Wednesday, October 03, 2018

Aftermath of Florence will last long in the Carolinas

Though Hurricane Florence is long gone, the Carolinas will be feeling the effects for a long time to come. Not only did the storm kill 45, but flooding from the slow-moving storm (which set records in some places) hurt crops too. 

"For farmers, Florence could not have come at a worse time; crops were maturing, and harvest had only begun. Depending on their production patterns, many farmers have seen several years of financial losses due to low crop prices. This leaves farmers, many of whom have not fully recovered from Hurricane Matthew two years ago, in a weakened financial condition before the hurricane hit," Harwood Schaffer and Daryll Ray write in their Agricultural Policy Analysis Center column.

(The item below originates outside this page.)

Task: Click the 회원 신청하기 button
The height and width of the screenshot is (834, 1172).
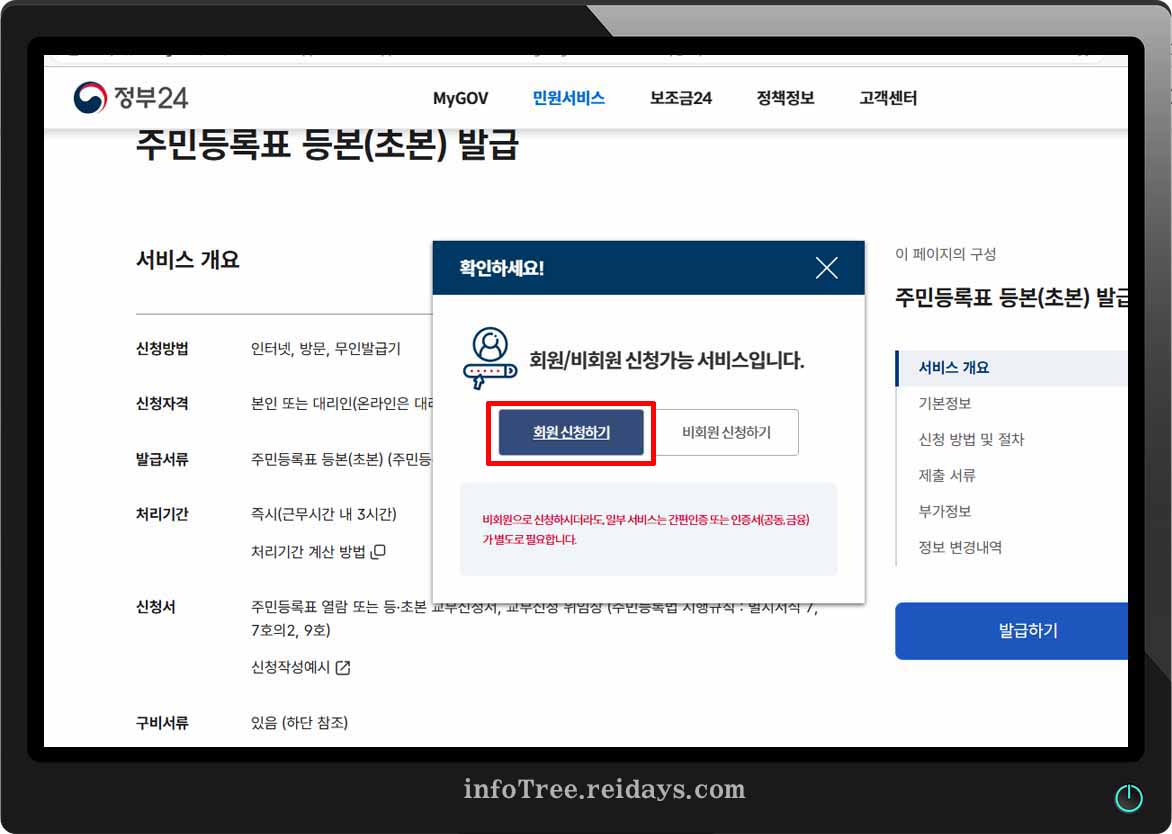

Early estimates of farm losses range from hundreds of millions to billions of dollars. North Carolina grows 50 percent of the nation's tobacco, is the second-biggest pork production state, and the nation's largest source of sweet potatoes. The state Department of Agriculture and Consumer Services estimates that 3.4 million chickens and 5,500 hogs died in the floods; those farmers will not only be deprived of the profits from those animals, but will have to pay to dispose of them as the floodwaters recede. They will also need to clean up hog manure if it overflowed from the lagoons. Other affected crops in the Carolinas include cotton, peanuts, corn, and soybeans.

Most farmers have crop insurance, but payouts are based on crop prices. "When prices are low, and farmers need the protection the most, they receive the lowest insurance payments," Schaffer and Ray write. "If Congress were to adopt a supply-management program with loan rates near the full cost of production, and if the price component of crop insurance were based on the loan rate, farmers would be better protected than they are under current policies."

In addition to damage suffered by crops and livestock, many farms and roads sustained structural damage that will take a lot of time and money to fix, Schaffer and Ray write. And finally, the toxic ash pools from coal-fired power plants flooded in some areas, releasing hazardous waste. Schaffer and Ray recommend revisiting containment regulations for hog waste and fly ash to better cope with increasingly extreme weather.